Reproduce word for word everything in the text on naming and racial labels from "Therefore the prefix" down to "or uneducated minorities.".

Document text =
——————————
Therefore the prefix white, yellow or black to designating any person on earth is wrong. The most we can do to distinguish ourselves where it is imperative is to state that he is an Asian, She is an African. An African can be an Asian and vice versa. There are European Africans who are Africans even mentally and they are known as Africans. In this case, African could be what we used to be called in the past as white, brown, black, and yellow skins and not exclusively black as was erroneously called in Europe and America of the pass and by racists of today who are naive or uneducated minorities.



After Benetton: http://beibysrabbithole.blogspot.com/2010/10/united-colors-of-benetton.html

Can you differentiate the color of a person from his blood and heart? (After Benetton)

[The name will be in which of the official languages of Africa? Is there a standing or an ad-hoc committee established that could see to this? When the UNGEGN or ICA calls for a convention how many Africans nations bother to send in delegates even when being held in Africa? Something is awry in Africa or with Africans. They have been used to aliens doing things for them and when it comes to working for them that dependency syndrome or paradigm is not easily shaded. Colonialism was wrong. How many Africans are prepared to rectify the damage done by the colonialists? ]

Dr. Viban Ngo.
vibango@yahoo.com


Appendixes


From: Jonathan Reynolds
_________

From: "bradley borougerdi"
University of Texas, Arlington


This is a very interesting debate. I have enjoyed the article so far
(though I am not finished yet), but it has occurred to me that the Native
American case is very similar. The various cultural groups in the
Americas before the oceanic revolution were named Indians by Europeans,
and scholars have tried to get rid of this misnomer but their efforts have
largely failed. I would image that if we deconstruct the naming of things
in general (along with other cultural groups as well), we might find that
a significant amount of mishandling has occurred through time (in fact,
this might even be a part of the naming process). The naming of America
is a case in point. Shortly after Waldsemuller published the first map
with America as the name for the so-called "new world," he realizes that he
gave too much credit to Amerigo Vespucci, but it was too late and the
name stuck. This might just be my overly cynical nature, but I think that
changing the name will not work because it is too entrenched in the psychic
of many individuals and groups (even if most of them are not from Africa).
——————————
Material =

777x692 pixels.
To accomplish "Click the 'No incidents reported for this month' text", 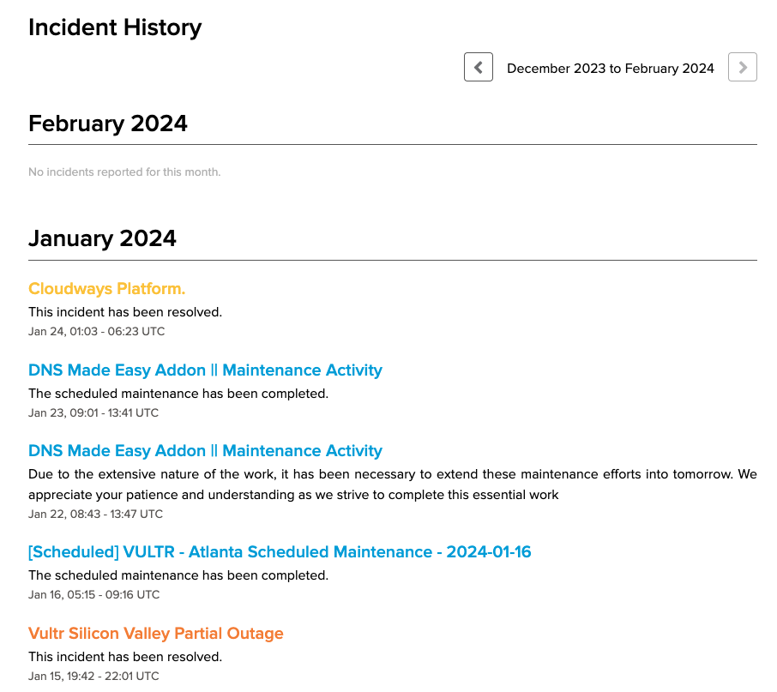I will coord(124,172).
——————————
Reply =
Therefore the prefix white, yellow or black to designating any person on earth is wrong. The most we can do to distinguish ourselves where it is imperative is to state that he is an Asian, She is an African. An African can be an Asian and vice versa. There are European Africans who are Africans even mentally and they are known as Africans. In this case, African could be what we used to be called in the past as white, brown, black, and yellow skins and not exclusively black as was erroneously called in Europe and America of the pass and by racists of today who are naive or uneducated minorities.